By Travel Gossip Reporters
Home » Ryanair records €2.18bn half year profits, thanks to strong summer and higher fares

Ryainair has reported strong half year profits of €2.18bn, compared to the previous year’s half-year profits of €1.37bn.

The Irish carrier has cited the increase in profits are largely due to the fact it had a strong Easter and summer, as well as higher passenger fares.

In its latest financial reports released today, Ryanair said that despite higher fuel costs earlier in the year, its traffic grew 11% to 105.4m for the first half of 2023, and average fares were up by 24%.

Ryanair CEO Michael O’Leary however was quick to hit out at the recent air traffic issues which caused havoc for travellers.

He said: “The urgent reform of Europe’s inefficient ATC system is one of the most significant environmental initiatives the EU can deliver.  In 2023, French ATC has (so far) inflicted over 60 days of strikes on our sector, during which the French Government use minimum service laws to protect local/domestic flights while disproportionately cancelling overflights. 

“In September we delivered a petition (signed by 1.5m customers) calling on the EC to protect the single market for air travel by protecting overflights (while respecting ATC Unions right to strike), as is already the case in Greece, Italy and Spain.”
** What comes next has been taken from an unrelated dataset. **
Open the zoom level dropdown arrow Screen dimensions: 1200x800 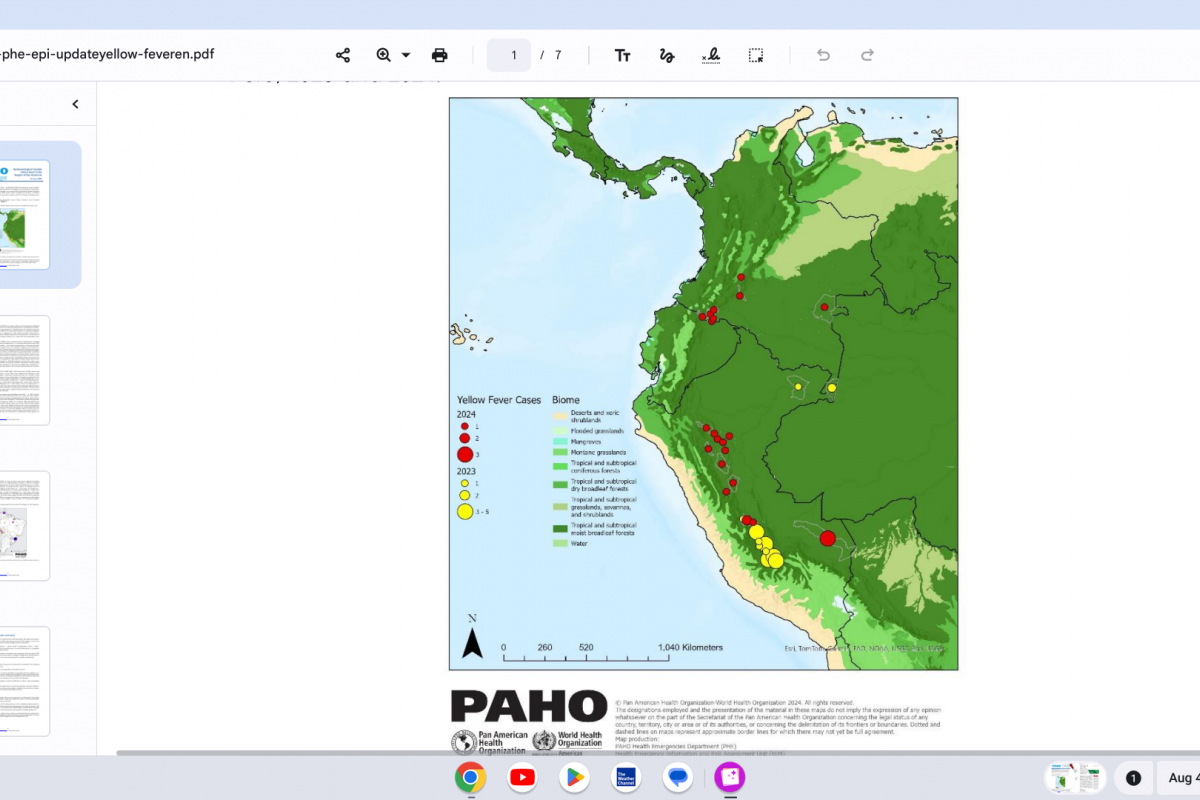406,55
The airline added that during summer 2023 it operated its largest ever schedule, including three new bases and 190 new routes.
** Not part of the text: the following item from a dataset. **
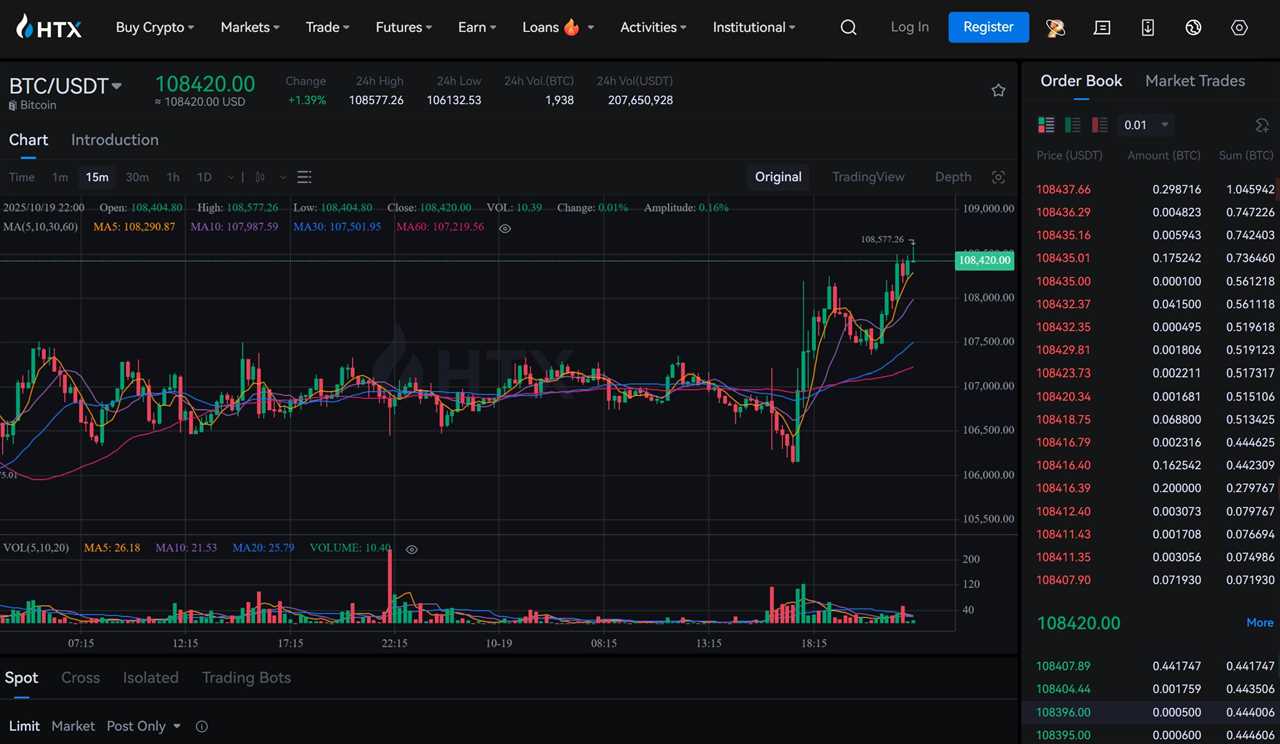Image resolution: width=1280 pixels, height=744 pixels.
Task: Click the language globe icon
Action: click(1193, 28)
This winter, the carrier will also operate six new bases (Athens, Belfast, Copenhagen, Girona, Lanzarote and Tenerife), and more than 60 new routes.
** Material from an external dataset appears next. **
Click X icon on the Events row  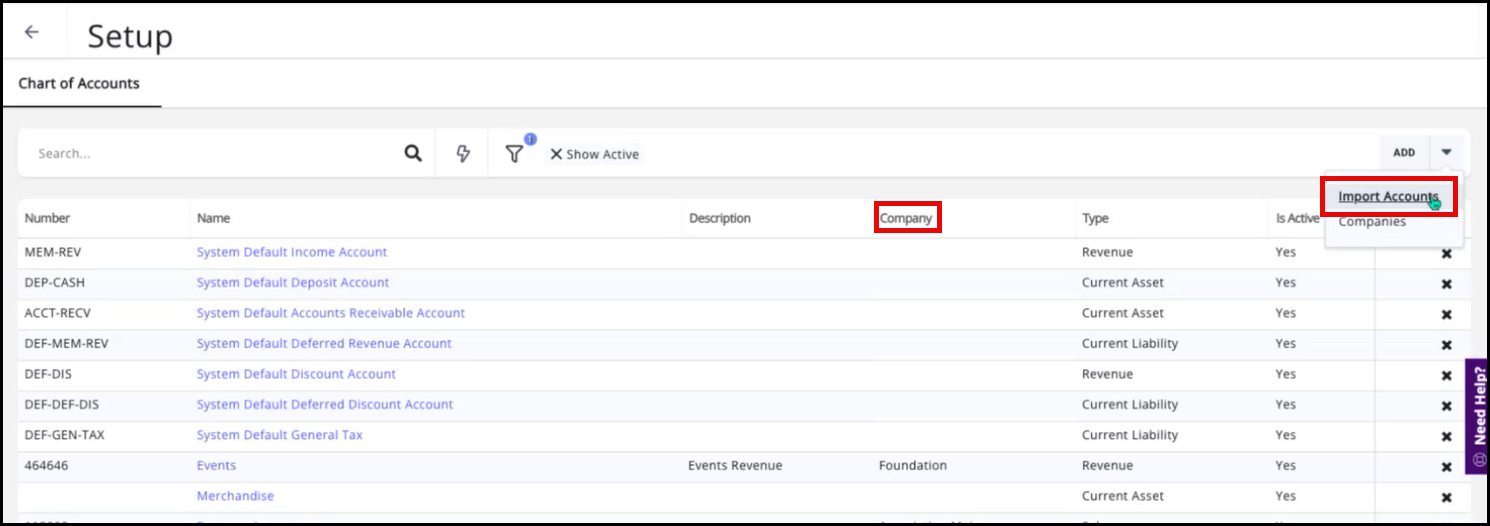click(1446, 467)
Summarising its results, Ryanair’s report concluded: “Despite uncertainty over Boeing deliveries, a significantly higher full year fuel bill (up c.€1.3bn on last year), very limited Q4 visibility and the risk of weaker consumer spending over coming months, we now expect that FY24 PAT will finish in a range of between €1.85bn to €2.05bn, assuming modest losses over the H2 winter period.”